Líderes comunitarios denuncian daños ambientales, restricciones a la circulación y militarización tras la puesta en marcha de uno de los proyectos emblemáticos del Gobierno ecuatoriano
La patrulla militar encargada de custodiar la megacárcel conocida como Encuentro —una de las apuestas más ambiciosas del presidente ecuatoriano Daniel Noboa en la provincia costera de Santa Elena— derrapó sobre la calle polvorienta. De la camioneta descendieron al menos seis soldados y policías; sus botas levantaron nubes de polvo al interceptar a un grupo de comuneros que, acompañados por un abogado del Comité de Derechos Humanos de Guayaquil (CDH) y varios periodistas, intentaban documentar el impacto ambiental que la prisión ha dejado en el río que serpentea, a pocos metros, junto al muro de piedra que rodea el complejo penitenciario. “Soy comunero de Don Lucas”, dijo Donald Cabrera, con tono molesto. Desde que se enteró de los planes del Gobierno de levantar la prisión sobre sus tierras, Cabrera ha protestado sin descanso, indignado por los daños a la biodiversidad.

Daniel Noboa en la ceremonia de inicio de construcción de la cárcel de Santa Elena, el 21 de junio de 2024. VICENTE GAIBOR
Una parte de la cárcel se erige sobre terrenos comunitarios que por siglos han sido custodios por sus habitantes. Se trata de un paraje natural que alberga bosques de enormes ceibos y sirve de refugio para aves endémicas. Esa tierra, situada a los pies de la majestuosa cordillera Chongón-Colonche, nunca antes había sido tocada por actividades que pudieran alterar su equilibrio natural, explican sus defensores.

• [Tarea por realizar]: Continúa el reportaje sobre la megacárcel de Santa Elena a partir de su último párrafo. El listado no guarda ninguna relación con el reportaje sobre la megacárcel de Santa Elena.

• [Extractos del listado]:
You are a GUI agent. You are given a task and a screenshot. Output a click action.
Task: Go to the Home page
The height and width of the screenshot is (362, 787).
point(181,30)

--

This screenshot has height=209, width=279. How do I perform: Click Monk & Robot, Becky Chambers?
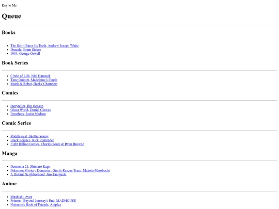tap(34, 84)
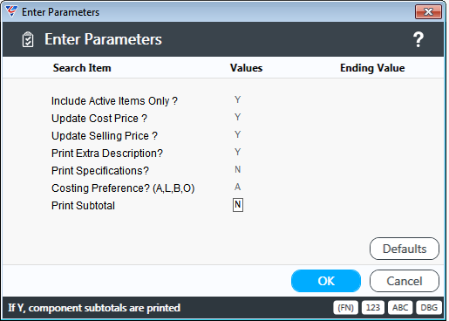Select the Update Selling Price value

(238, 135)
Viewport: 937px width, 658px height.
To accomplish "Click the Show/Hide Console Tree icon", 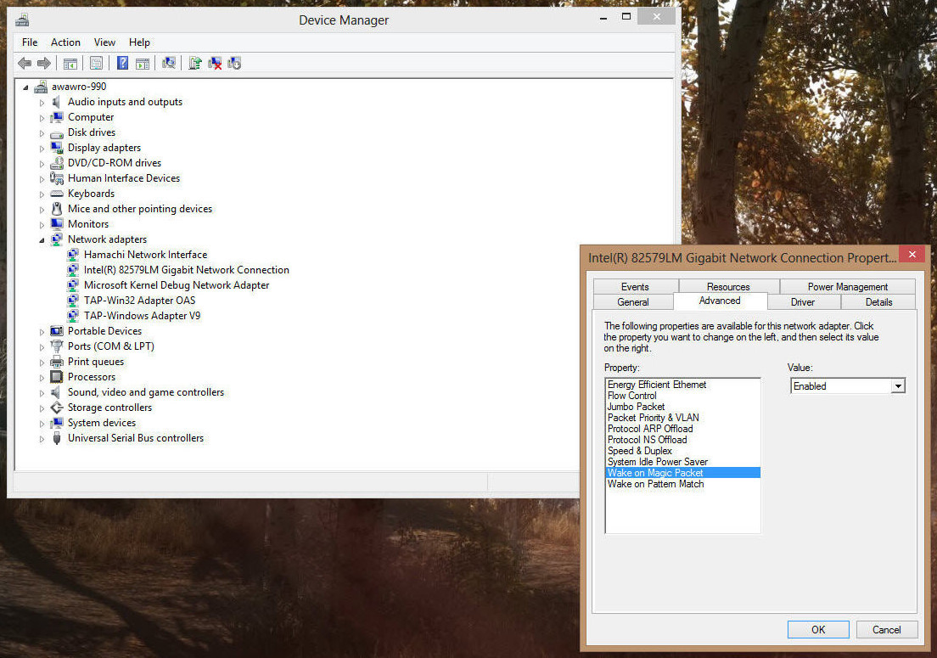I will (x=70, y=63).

• [Respuesta propuesta]:
Mientras los comuneros entregaban sus cédulas de identidad al jefe de la patrulla, aumentaba la tensión. El oficial revisó los papeles y explicó que el paso por la zona estaba prohibido, aunque se trata del camino que conecta a varias comunas entre sí. Exigió también las imágenes que el fotógrafo que acompañaba al grupo había capturado con un dron sobre el río que atraviesa la comuna de Don Lucas, localizada a unos 15 kilómetros de la cárcel. El soldado las copió en su teléfono para analizar que no haya ninguna sobre el centro. De inmediato, les prohibió continuar. “Nadie puede impedir transitar libremente por estos caminos”, reclamó Cabrera, sin éxito. Los demás policías y militares advirtieron que no volvieran a circular por esa ruta.
Los controles militares se intensificaron en esta zona desde el 10 de noviembre, cuando llegaron los primeros presos a la cárcel. Lidia Avelino vio ese día por primera vez una tanqueta militar. Se impresionó por su tamaño, dice, cuando pasó frente a su casa, haciendo temblar las paredes de ladrillo. Sintió miedo, asegura. “Ahora los militares nos revisan, nos pasan las manos desde la cabeza hasta los pies para ver qué cargamos”, relata la mujer con preocupación.
El Gobierno de Noboa inició los traslados a la prisión en plena campaña de la polémica consulta popular convocada en septiembre para crear una Asamblea Constituyente, aunque la cárcel no estaba terminada, como lo reconoció el mandatario en una entrevista: “No está al ciento por ciento, pero ya está [avanzado] el 35%, 40%”. Lo poco que se conoce del interior del centro —destinado a albergar a cabecillas de bandas delictivas— proviene de las fotografías difundidas por el mandatario y sus ministros en redes sociales. La primera de esas imágenes la publicó Noboa en X y en ella aparece el exvicepresidente Jorge Glas, detenido por tres casos de corrupción en los que lo involucra la Fiscalía. Noboa escribió con tono irónico: “Bienvenido al nuevo hogar. Pronto llegarán más criminales”. Ese día fueron trasladados los primeros 300 presos. Un mes después, ya son 640 los detenidos.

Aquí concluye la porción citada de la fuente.